### WORK INSTRUCTION
Would you please copy out each entry exactly?
★ ★ ★ ★ ★
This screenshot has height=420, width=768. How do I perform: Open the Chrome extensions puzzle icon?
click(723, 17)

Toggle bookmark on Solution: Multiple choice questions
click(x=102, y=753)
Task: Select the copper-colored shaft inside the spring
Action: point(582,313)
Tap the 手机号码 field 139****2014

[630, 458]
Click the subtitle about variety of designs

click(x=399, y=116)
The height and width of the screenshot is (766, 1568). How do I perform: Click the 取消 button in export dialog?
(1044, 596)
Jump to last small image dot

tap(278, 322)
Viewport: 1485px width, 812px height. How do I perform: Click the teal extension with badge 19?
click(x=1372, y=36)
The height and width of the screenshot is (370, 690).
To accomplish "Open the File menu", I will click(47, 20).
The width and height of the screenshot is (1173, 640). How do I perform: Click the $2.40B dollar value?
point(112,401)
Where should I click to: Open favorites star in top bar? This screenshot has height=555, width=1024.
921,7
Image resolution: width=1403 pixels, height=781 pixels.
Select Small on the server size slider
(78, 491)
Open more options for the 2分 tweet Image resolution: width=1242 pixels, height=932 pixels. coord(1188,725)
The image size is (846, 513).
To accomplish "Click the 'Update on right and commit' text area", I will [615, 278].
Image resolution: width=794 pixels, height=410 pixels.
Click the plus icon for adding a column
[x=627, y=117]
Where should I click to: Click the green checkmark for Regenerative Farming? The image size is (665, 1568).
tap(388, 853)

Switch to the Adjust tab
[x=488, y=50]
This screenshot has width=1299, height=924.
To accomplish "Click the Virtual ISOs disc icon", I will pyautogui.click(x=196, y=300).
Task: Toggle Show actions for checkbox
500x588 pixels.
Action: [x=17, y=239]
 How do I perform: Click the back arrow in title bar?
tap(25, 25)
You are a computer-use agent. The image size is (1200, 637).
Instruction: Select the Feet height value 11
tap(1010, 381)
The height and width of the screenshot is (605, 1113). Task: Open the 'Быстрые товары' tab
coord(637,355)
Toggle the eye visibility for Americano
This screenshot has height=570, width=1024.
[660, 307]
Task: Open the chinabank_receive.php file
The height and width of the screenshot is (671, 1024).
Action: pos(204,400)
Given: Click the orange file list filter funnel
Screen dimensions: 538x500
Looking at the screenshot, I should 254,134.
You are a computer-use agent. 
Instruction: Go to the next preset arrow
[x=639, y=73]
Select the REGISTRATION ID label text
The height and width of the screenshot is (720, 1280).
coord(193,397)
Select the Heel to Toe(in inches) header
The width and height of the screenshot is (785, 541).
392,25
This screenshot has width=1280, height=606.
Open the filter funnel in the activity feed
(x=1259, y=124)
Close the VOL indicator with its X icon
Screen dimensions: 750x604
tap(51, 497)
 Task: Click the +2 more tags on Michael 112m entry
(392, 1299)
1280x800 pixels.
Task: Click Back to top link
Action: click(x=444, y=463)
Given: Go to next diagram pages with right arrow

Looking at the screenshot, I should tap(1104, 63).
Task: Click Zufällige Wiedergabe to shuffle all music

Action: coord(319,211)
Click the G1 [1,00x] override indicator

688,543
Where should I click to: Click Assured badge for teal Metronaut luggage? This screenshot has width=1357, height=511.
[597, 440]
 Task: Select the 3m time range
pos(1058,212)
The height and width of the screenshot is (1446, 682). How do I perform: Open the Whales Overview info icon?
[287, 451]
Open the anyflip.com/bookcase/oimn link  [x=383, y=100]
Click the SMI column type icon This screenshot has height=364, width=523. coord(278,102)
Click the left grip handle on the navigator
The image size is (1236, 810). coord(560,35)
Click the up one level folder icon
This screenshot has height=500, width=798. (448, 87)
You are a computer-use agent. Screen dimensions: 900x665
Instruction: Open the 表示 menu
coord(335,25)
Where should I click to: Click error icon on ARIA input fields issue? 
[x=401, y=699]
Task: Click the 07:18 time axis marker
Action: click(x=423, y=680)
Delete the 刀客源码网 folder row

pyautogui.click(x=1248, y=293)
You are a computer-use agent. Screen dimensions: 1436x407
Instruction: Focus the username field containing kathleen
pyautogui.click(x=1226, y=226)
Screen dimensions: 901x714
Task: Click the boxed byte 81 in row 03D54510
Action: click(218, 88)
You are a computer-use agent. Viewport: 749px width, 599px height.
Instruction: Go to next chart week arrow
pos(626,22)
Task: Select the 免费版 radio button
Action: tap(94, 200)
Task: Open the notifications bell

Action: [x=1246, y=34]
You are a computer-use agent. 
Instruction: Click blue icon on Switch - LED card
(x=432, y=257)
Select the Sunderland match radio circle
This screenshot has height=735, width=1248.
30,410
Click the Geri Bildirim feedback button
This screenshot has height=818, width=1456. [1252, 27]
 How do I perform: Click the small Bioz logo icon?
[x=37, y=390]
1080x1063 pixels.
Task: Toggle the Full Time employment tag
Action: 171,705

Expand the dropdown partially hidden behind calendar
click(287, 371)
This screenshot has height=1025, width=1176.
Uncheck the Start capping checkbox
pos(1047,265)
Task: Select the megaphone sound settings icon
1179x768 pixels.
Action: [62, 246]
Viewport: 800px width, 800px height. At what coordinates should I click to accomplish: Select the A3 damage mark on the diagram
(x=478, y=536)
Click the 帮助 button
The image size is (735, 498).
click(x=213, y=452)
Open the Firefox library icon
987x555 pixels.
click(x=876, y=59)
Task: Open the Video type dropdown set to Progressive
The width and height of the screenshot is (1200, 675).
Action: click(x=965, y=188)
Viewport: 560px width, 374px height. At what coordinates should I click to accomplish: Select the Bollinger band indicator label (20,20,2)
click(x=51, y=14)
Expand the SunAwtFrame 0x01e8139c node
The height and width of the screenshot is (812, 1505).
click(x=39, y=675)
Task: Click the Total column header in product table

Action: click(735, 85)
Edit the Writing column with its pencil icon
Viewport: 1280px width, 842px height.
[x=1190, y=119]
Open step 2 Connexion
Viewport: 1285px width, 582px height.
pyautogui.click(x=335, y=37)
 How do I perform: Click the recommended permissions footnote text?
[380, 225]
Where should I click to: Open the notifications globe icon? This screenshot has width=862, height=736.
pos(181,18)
★ ★ ★ ★ ★
### TASK RESULT
This screenshot has height=420, width=768. How do I perform: Open the Chrome extensions puzzle icon?
click(723, 17)

Toggle bookmark on Solution: Multiple choice questions
click(x=102, y=753)
Task: Select the copper-colored shaft inside the spring
Action: point(582,313)
Tap the 手机号码 field 139****2014

[630, 458]
Click the subtitle about variety of designs

click(x=399, y=116)
The height and width of the screenshot is (766, 1568). How do I perform: Click the 取消 button in export dialog?
(1044, 596)
Jump to last small image dot

tap(278, 322)
Viewport: 1485px width, 812px height. How do I perform: Click the teal extension with badge 19?
click(x=1372, y=36)
The height and width of the screenshot is (370, 690).
To accomplish "Open the File menu", I will click(47, 20).
The width and height of the screenshot is (1173, 640). How do I perform: Click the $2.40B dollar value?
point(112,401)
Where should I click to: Open favorites star in top bar? This screenshot has height=555, width=1024.
921,7
Image resolution: width=1403 pixels, height=781 pixels.
Select Small on the server size slider
(78, 491)
Open more options for the 2分 tweet Image resolution: width=1242 pixels, height=932 pixels. coord(1188,725)
The image size is (846, 513).
To accomplish "Click the 'Update on right and commit' text area", I will [615, 278].
Image resolution: width=794 pixels, height=410 pixels.
Click the plus icon for adding a column
[x=627, y=117]
Where should I click to: Click the green checkmark for Regenerative Farming? The image size is (665, 1568).
tap(388, 853)

Switch to the Adjust tab
[x=488, y=50]
This screenshot has width=1299, height=924.
To accomplish "Click the Virtual ISOs disc icon", I will pyautogui.click(x=196, y=300).
Task: Toggle Show actions for checkbox
500x588 pixels.
Action: [x=17, y=239]
 How do I perform: Click the back arrow in title bar?
tap(25, 25)
You are a computer-use agent. The image size is (1200, 637).
Instruction: Select the Feet height value 11
tap(1010, 381)
The height and width of the screenshot is (605, 1113). Task: Open the 'Быстрые товары' tab
coord(637,355)
Toggle the eye visibility for Americano
This screenshot has height=570, width=1024.
[660, 307]
Task: Open the chinabank_receive.php file
The height and width of the screenshot is (671, 1024).
Action: pos(204,400)
Given: Click the orange file list filter funnel
Screen dimensions: 538x500
Looking at the screenshot, I should 254,134.
You are a computer-use agent. 
Instruction: Go to the next preset arrow
[x=639, y=73]
Select the REGISTRATION ID label text
The height and width of the screenshot is (720, 1280).
coord(193,397)
Select the Heel to Toe(in inches) header
The width and height of the screenshot is (785, 541).
392,25
This screenshot has width=1280, height=606.
Open the filter funnel in the activity feed
(x=1259, y=124)
Close the VOL indicator with its X icon
Screen dimensions: 750x604
tap(51, 497)
 Task: Click the +2 more tags on Michael 112m entry
(392, 1299)
1280x800 pixels.
Task: Click Back to top link
Action: click(x=444, y=463)
Given: Go to next diagram pages with right arrow

Looking at the screenshot, I should tap(1104, 63).
Task: Click Zufällige Wiedergabe to shuffle all music

Action: coord(319,211)
Click the G1 [1,00x] override indicator

688,543
Where should I click to: Click Assured badge for teal Metronaut luggage? This screenshot has width=1357, height=511.
[597, 440]
 Task: Select the 3m time range
pos(1058,212)
The height and width of the screenshot is (1446, 682). How do I perform: Open the Whales Overview info icon?
[287, 451]
Open the anyflip.com/bookcase/oimn link  [x=383, y=100]
Click the SMI column type icon This screenshot has height=364, width=523. coord(278,102)
Click the left grip handle on the navigator
The image size is (1236, 810). coord(560,35)
Click the up one level folder icon
This screenshot has height=500, width=798. (448, 87)
You are a computer-use agent. Screen dimensions: 900x665
Instruction: Open the 表示 menu
coord(335,25)
Where should I click to: Click error icon on ARIA input fields issue? 
[x=401, y=699]
Task: Click the 07:18 time axis marker
Action: click(x=423, y=680)
Delete the 刀客源码网 folder row

pyautogui.click(x=1248, y=293)
You are a computer-use agent. Screen dimensions: 1436x407
Instruction: Focus the username field containing kathleen
pyautogui.click(x=1226, y=226)
Screen dimensions: 901x714
Task: Click the boxed byte 81 in row 03D54510
Action: click(218, 88)
You are a computer-use agent. Viewport: 749px width, 599px height.
Instruction: Go to next chart week arrow
pos(626,22)
Task: Select the 免费版 radio button
Action: tap(94, 200)
Task: Open the notifications bell

Action: [x=1246, y=34]
You are a computer-use agent. 
Instruction: Click blue icon on Switch - LED card
(x=432, y=257)
Select the Sunderland match radio circle
This screenshot has height=735, width=1248.
30,410
Click the Geri Bildirim feedback button
This screenshot has height=818, width=1456. [1252, 27]
 How do I perform: Click the small Bioz logo icon?
[x=37, y=390]
1080x1063 pixels.
Task: Toggle the Full Time employment tag
Action: 171,705

Expand the dropdown partially hidden behind calendar
click(287, 371)
This screenshot has height=1025, width=1176.
Uncheck the Start capping checkbox
pos(1047,265)
Task: Select the megaphone sound settings icon
1179x768 pixels.
Action: [62, 246]
Viewport: 800px width, 800px height. At what coordinates should I click to accomplish: Select the A3 damage mark on the diagram
(x=478, y=536)
Click the 帮助 button
The image size is (735, 498).
click(x=213, y=452)
Open the Firefox library icon
987x555 pixels.
click(x=876, y=59)
Task: Open the Video type dropdown set to Progressive
The width and height of the screenshot is (1200, 675).
Action: click(x=965, y=188)
Viewport: 560px width, 374px height. At what coordinates should I click to accomplish: Select the Bollinger band indicator label (20,20,2)
click(x=51, y=14)
Expand the SunAwtFrame 0x01e8139c node
The height and width of the screenshot is (812, 1505).
click(x=39, y=675)
Task: Click the Total column header in product table

Action: click(735, 85)
Edit the Writing column with its pencil icon
Viewport: 1280px width, 842px height.
[x=1190, y=119]
Open step 2 Connexion
Viewport: 1285px width, 582px height.
pyautogui.click(x=335, y=37)
 How do I perform: Click the recommended permissions footnote text?
[380, 225]
Where should I click to: Open the notifications globe icon? This screenshot has width=862, height=736.
pos(181,18)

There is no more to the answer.